Changing the Face of Advertising

When Tiffany R. Warren joined Girl Scouts as a 9-year-old girl in Roxbury, Massachusetts, she didn’t sign up for an ordinary troop. Yes, they participated in camping trips and cookie sales, but they also recited Martin Luther King Jr. speeches. Warren credits her time in the Girl Scouts — under the guidance of Ms. Emma — for teaching her about diversity issues and helping her develop leadership skills.
The Girl Scouts was only the beginning though. As senior vice president and chief diversity officer for Omnicon Group, Warren strives to promote the “new America,” as it’s known in the advertising industry — a world that is proud of every race, gender, orientation and background and displayed in her ad campaigns.
In 2005, Warren founded ADCOLOR, an annual conference that celebrates the achievements of diverse individuals in creative industries across the United States.
This year, 675 people attended, making it a sold-out affair.
On Oct. 28, she was honored as a 2015 Woman of Distinction by the Girl Scouts of Greater New York, bringing her back to her childhood days in Massachusetts. 
Below is an edited excerpt of Warren’s interview with Diversity Executive magazine.

What is the biggest diversity challenge facing the advertising industry?
One of the biggest problems is [a lack of] resource allocation, whether that be financial or people giving their time to focus on diversity.
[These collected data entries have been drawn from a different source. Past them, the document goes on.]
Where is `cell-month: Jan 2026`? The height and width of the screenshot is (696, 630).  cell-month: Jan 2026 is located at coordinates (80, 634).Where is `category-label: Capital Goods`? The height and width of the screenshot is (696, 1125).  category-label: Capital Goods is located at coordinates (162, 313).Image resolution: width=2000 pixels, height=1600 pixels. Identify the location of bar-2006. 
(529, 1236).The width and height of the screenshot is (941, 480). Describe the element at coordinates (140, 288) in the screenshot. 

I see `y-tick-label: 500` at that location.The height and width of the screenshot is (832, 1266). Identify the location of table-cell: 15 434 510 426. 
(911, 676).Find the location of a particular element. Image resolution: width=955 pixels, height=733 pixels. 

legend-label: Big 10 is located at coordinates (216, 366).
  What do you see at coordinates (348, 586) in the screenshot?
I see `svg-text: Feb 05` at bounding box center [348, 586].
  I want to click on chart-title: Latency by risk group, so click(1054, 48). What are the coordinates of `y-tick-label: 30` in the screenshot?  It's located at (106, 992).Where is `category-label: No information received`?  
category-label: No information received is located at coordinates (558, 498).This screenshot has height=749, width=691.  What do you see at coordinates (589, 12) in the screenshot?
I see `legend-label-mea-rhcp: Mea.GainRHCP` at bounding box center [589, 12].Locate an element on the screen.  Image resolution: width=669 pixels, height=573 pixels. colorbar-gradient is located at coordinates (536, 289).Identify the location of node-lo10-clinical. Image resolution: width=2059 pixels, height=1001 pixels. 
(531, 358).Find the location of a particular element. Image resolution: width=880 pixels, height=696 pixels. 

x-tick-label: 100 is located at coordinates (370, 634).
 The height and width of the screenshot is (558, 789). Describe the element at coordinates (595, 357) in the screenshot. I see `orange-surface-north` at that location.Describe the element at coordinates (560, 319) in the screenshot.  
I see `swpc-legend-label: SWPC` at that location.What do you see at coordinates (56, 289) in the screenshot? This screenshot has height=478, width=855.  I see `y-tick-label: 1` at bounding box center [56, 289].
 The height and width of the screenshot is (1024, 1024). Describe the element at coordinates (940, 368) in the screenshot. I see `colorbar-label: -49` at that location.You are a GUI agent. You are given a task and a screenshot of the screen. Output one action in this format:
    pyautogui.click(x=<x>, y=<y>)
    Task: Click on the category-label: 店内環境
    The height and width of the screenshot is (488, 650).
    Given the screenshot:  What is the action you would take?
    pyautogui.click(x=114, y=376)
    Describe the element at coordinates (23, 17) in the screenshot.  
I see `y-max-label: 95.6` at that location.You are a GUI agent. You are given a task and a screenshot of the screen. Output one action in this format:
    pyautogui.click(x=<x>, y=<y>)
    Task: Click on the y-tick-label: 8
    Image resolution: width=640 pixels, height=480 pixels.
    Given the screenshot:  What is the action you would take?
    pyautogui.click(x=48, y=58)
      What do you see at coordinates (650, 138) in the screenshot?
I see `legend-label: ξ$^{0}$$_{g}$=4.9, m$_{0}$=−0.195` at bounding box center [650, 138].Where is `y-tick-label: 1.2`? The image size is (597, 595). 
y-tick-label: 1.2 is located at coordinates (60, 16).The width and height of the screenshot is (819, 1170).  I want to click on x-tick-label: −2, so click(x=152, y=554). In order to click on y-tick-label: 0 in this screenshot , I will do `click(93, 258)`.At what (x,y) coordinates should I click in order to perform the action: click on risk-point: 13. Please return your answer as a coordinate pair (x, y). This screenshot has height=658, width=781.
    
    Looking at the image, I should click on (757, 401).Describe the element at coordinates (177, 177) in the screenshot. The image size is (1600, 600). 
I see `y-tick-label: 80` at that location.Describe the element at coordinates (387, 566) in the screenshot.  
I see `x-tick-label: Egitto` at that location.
There’s not a lack of opportunity, but sometimes there’s a lack of awareness of the types of opportunities that exist within the advertising industry. We do a great job at marketing for our clients, but we don’t do a good job at marketing ourselves to potential talent. 
Building a community for a culture of people, we need to do that. One of the most important ways to establish communities internally is to participate and support communities externally. When I entered the business in 1997, I only knew of one community — the AAF Most Promising Multicultural Students Program, which I graduated from. That was a community I held on to for dear life because I was seeing other young people like me who wanted to be in this business, and it was so affirming. Reaching out beyond your agency doors gives employees an opportunity to create good will that ultimately finds a place within your agency community.
What I’ve discovered is creating a community [of diverse talent] has helped foster and deliver more diversity into many of the agencies.
What is the key to achieve sustainable diversity in the ad business?
I think where [Omnicom Group] has been successful is how we approach our corporate-social responsibility and partnering with organizations that have a direct impact on how we do business and help us with our talent pipeline. I can give an example of our partnership with GLAAD. They help us tremendously in terms of building LGBT awareness among our agency and network, but also sharing with us and helping us become more in tune with [LGBT issues]. I think it’s important to approach diversity not as trendy. Often when people say that, I look at them and say, ‘I don’t see my color as trendy.’ I have to live with it my whole life. [Minorities] don’t see [diversity] as trendy; they see it as affirming who they are.
What was it like to be honored as a Woman of Distinction by the Girl Scouts?
I stood up on that stage; the Brownies were right next to me, and my mom was able to come from Charlotte, and 30 of my colleagues and mentees were there. It was a full-circle moment. My mom took a chance and put me in this program, and it was important for her to be there.
[ADCOLOR] is celebrating its 10th anniversary next year, and it went from being a Sunday night dinner to a conference, an award show and a program that touches 30 young professionals every year who are from the top 18 diversity programs within the advertising and marketing community. The next step for me beyond what I do within Omnicom is to create something that touches people’s hearts that creates opportunities to change within their companies vs. celebrating outside of it.